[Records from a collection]
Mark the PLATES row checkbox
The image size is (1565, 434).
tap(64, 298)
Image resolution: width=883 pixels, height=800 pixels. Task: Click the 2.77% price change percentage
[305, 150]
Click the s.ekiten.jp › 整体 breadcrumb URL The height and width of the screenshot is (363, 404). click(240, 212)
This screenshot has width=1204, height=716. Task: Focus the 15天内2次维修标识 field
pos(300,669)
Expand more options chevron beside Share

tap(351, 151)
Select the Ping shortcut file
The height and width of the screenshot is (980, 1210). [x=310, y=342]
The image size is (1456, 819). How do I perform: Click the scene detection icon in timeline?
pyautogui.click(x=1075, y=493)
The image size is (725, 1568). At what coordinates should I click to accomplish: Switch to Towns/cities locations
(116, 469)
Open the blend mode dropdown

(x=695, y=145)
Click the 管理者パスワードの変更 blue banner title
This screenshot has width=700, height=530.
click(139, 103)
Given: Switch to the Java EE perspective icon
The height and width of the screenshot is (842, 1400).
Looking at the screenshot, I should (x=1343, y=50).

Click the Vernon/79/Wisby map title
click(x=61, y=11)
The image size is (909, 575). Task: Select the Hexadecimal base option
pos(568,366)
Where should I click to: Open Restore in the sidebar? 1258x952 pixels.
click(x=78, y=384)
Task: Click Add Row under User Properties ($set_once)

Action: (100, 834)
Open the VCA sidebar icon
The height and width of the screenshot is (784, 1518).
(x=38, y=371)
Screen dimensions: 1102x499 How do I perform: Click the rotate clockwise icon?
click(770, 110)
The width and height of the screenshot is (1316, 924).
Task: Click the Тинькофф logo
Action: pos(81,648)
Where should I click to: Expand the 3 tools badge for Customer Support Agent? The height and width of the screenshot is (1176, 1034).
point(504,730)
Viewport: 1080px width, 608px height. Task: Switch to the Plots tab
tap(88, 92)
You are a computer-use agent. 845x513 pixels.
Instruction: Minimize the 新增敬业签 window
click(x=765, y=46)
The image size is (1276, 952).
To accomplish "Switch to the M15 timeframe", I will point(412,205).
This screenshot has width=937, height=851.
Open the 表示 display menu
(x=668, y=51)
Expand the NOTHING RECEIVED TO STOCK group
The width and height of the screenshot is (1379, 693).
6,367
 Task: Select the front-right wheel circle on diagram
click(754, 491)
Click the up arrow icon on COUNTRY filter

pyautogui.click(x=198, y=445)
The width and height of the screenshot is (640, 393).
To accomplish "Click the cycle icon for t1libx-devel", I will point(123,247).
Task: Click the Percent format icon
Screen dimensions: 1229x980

Exercise goal: Scan the data above and copy every line with "will" in it.

Reply:
To accomplish "Switch to the M15 timeframe", I will point(412,205).
To accomplish "Click the cycle icon for t1libx-devel", I will point(123,247).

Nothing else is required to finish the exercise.